Task requirements:
Your copy should contain exactly the lines from the one that holds "Instruction: Cancel the exceptions dialog" through the end of the material, reproduced as written, with no pictures.
=======
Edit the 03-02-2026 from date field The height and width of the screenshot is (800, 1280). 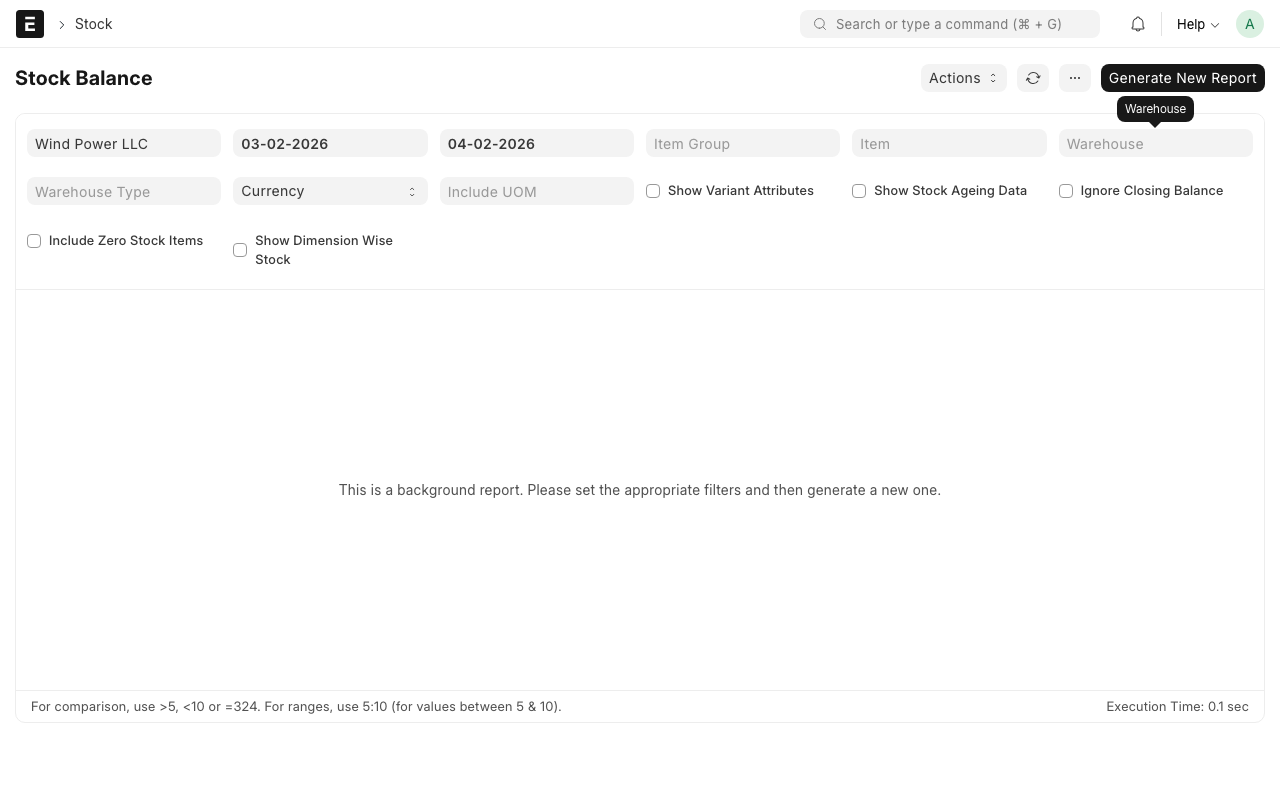pos(330,144)
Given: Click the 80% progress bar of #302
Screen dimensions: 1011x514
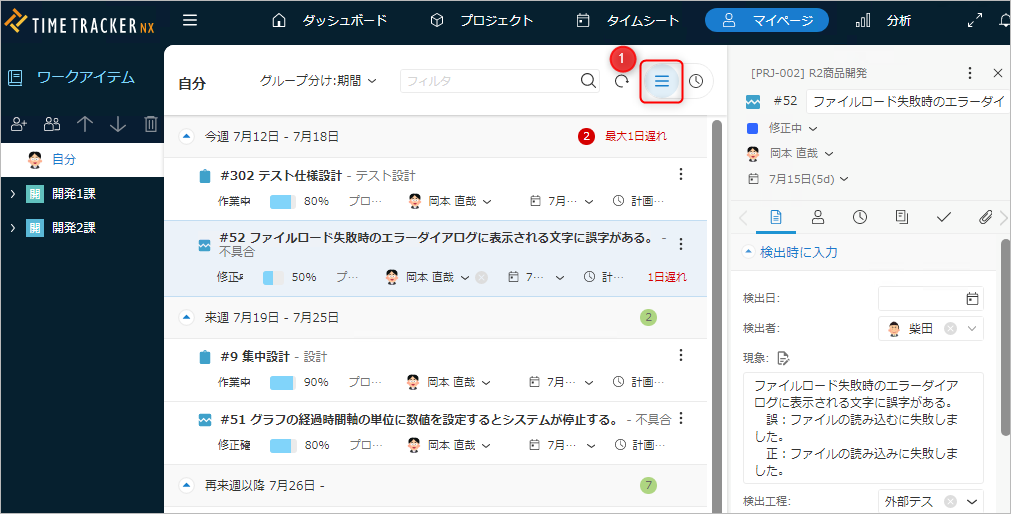Looking at the screenshot, I should pos(282,201).
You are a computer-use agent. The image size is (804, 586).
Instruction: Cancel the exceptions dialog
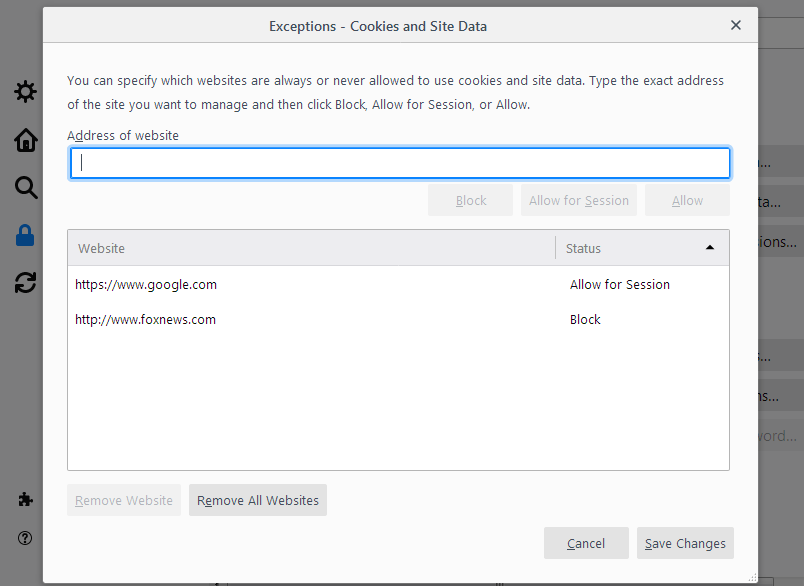click(x=586, y=543)
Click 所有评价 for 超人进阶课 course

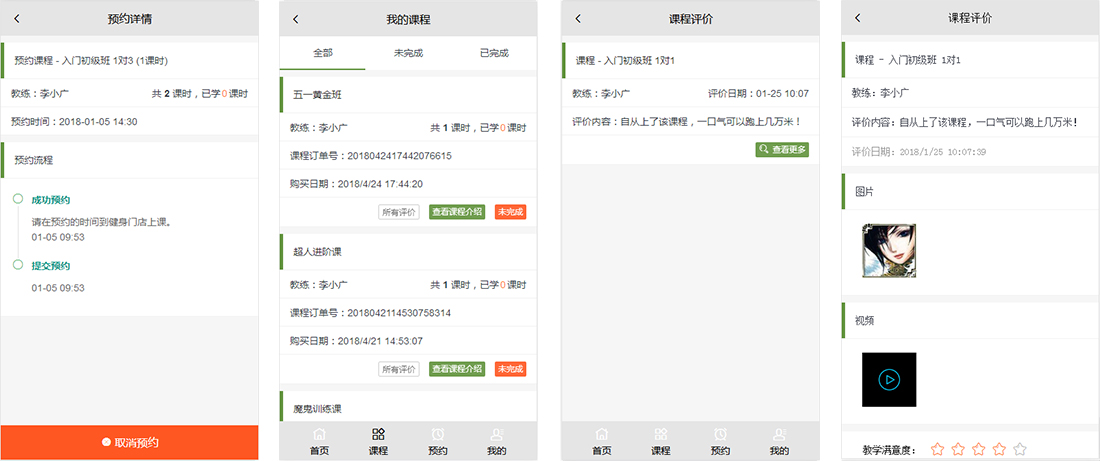399,369
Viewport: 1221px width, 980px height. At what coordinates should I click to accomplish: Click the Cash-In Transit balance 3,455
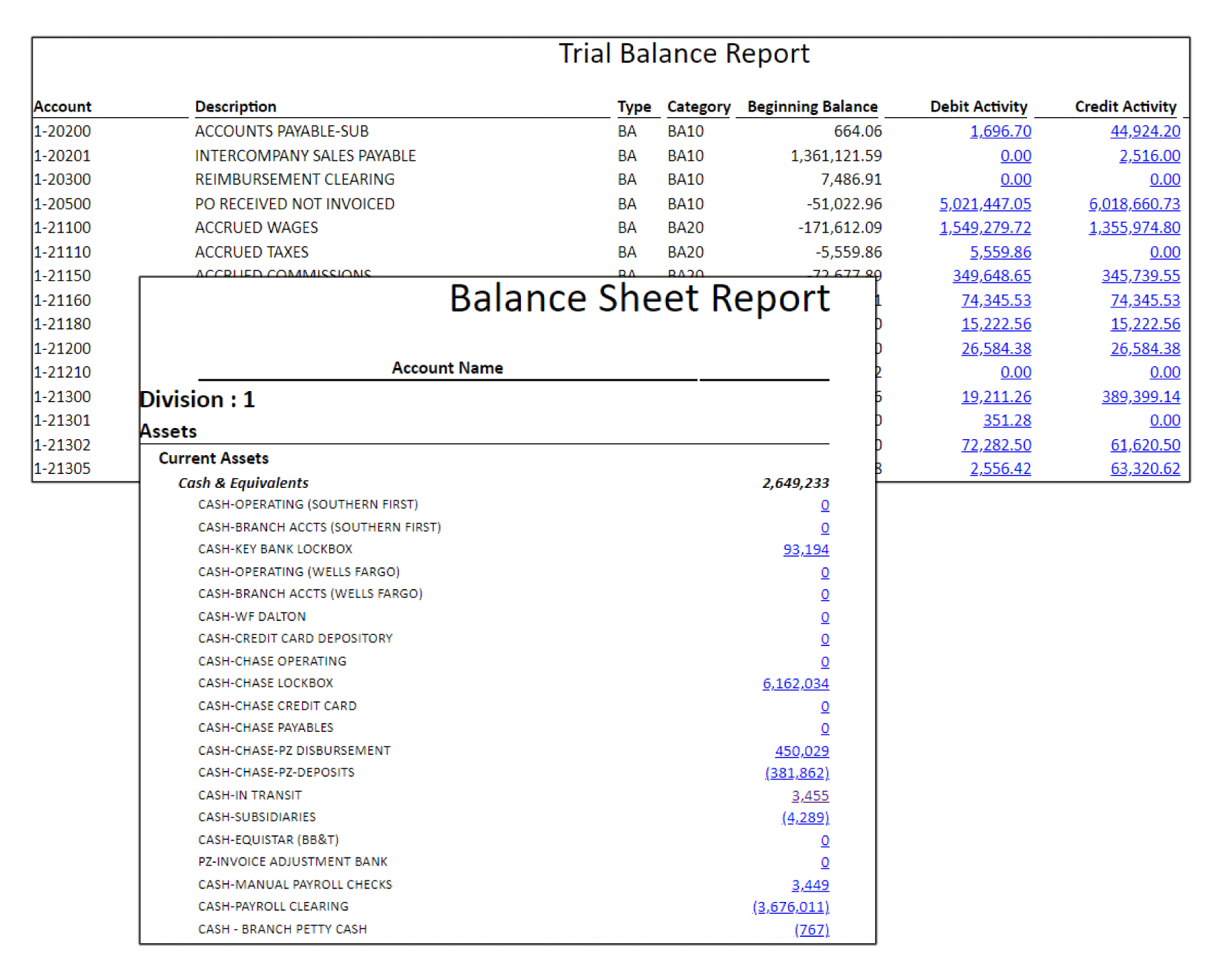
=======
Result for this exercise:
Instruction: Cancel the exceptions dialog
click(x=586, y=543)
Click 所有评价 for 超人进阶课 course

399,369
Viewport: 1221px width, 980px height. At what coordinates should I click to accomplish: Click the Cash-In Transit balance 3,455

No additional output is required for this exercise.